Illiteracy and lack of captial are separate problems, ones that probably have scientific solutions, but I had not brought them up. Maybe if someone innovated a way to educate masses of people inexpensively... but I doubt that politics will suddenly change so that people focus on global education.
Anyway, I was talking about people not being able to succeed despite already having everything they need, except the potential.
Take, for example, the sale of high-yield crops. These are very rarely targetted to the specific growing conditions of the area, and therefore fail more often than the local blend... as a result yields actually lower.
I think you and me have different opinions of what a high-yield crop is. A high-yield crop with low yields is not a high yield crop at all. It is a mislableled and failed creation. You can also buy gingko biloba as a "memory-enhancer", but don't count on results.
The tragedy of the commons refers to common property. It doesn't have a lot of relevance to individual empowerment.
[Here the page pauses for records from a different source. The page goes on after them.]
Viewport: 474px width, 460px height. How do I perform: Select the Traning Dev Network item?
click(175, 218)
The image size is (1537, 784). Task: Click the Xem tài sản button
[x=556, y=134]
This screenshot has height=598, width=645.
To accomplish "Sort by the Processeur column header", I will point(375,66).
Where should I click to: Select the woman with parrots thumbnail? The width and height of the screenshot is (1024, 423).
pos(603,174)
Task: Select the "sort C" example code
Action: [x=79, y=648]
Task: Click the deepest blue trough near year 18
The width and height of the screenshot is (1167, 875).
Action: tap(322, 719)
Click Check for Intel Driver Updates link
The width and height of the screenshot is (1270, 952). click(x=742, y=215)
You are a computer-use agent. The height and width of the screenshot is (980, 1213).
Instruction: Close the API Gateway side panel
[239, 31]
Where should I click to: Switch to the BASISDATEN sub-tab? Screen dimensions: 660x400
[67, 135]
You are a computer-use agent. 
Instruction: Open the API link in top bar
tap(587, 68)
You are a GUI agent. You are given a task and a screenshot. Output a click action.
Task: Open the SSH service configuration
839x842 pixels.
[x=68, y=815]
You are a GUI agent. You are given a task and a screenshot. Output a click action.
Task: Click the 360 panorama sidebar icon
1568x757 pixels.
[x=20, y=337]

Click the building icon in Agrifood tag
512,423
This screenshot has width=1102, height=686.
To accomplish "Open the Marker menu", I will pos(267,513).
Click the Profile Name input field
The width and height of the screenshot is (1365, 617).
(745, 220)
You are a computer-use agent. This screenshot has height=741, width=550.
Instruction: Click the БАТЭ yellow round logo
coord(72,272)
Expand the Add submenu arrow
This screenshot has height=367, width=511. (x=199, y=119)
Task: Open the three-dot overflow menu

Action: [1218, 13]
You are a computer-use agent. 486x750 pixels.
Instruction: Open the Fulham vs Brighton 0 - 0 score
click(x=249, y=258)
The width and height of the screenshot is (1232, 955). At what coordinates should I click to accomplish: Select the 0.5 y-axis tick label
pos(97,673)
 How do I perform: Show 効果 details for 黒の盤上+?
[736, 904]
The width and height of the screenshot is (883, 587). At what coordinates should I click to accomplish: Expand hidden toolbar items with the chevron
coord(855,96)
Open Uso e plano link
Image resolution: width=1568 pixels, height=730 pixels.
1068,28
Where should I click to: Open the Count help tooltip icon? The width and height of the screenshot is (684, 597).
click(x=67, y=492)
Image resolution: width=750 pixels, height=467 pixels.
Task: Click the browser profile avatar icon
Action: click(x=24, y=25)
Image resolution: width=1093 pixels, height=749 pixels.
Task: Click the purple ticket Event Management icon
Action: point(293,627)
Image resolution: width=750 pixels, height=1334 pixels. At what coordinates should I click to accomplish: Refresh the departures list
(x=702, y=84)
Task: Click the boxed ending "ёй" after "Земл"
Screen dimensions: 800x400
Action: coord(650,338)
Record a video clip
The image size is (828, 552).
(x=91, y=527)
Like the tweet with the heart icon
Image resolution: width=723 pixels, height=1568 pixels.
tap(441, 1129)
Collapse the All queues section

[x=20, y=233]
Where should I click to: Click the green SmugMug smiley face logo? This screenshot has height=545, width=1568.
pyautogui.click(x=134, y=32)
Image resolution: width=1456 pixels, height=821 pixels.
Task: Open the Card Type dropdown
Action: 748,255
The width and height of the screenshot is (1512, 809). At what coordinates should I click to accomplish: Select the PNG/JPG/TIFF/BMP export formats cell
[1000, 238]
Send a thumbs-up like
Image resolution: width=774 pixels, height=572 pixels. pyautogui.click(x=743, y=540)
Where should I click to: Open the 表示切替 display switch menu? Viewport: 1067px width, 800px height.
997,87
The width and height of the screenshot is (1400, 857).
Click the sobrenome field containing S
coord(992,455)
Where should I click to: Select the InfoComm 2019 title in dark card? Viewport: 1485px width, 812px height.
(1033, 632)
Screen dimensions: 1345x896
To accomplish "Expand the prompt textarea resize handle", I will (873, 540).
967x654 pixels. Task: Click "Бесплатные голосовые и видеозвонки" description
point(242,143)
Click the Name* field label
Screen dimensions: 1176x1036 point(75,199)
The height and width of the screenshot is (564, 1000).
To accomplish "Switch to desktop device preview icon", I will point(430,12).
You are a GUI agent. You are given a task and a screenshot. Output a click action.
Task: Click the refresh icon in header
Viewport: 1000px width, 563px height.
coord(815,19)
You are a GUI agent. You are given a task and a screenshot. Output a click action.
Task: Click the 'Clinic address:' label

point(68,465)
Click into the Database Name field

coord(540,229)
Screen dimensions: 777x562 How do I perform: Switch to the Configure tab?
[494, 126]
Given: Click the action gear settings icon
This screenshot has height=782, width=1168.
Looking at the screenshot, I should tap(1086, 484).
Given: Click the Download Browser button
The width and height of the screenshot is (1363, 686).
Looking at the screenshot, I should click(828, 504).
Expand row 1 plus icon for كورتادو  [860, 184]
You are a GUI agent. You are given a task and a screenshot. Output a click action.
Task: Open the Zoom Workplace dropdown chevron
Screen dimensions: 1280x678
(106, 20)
The tragedy of the commons refers to the temptation to act selfishly eliminating the possibility of maximally ultilized common resources, no matter how much some individuals might want that. Actually, I think the idea goes on to describe that the resources are eventually destroyed, but that's beside the point. I believe there will always be "developing" countries because, even though on average people might be better off if all countries were created equal, Americans, for example, would have less without the harvest of imperialism. In spite of that, I think a situation like this can be made better. Mass education in developing areas could accomplish that, maybe. And The Fed can reduce the amplitude of recession (and growth).
Cynicism is very first-world, but is it really more important to instil in developing countries than a good education?
Cynicism is very first world because the philosophy applies so well in a material culture. I am not a cynic, however. Besides, who said anything about instilling cynicism in developing countries?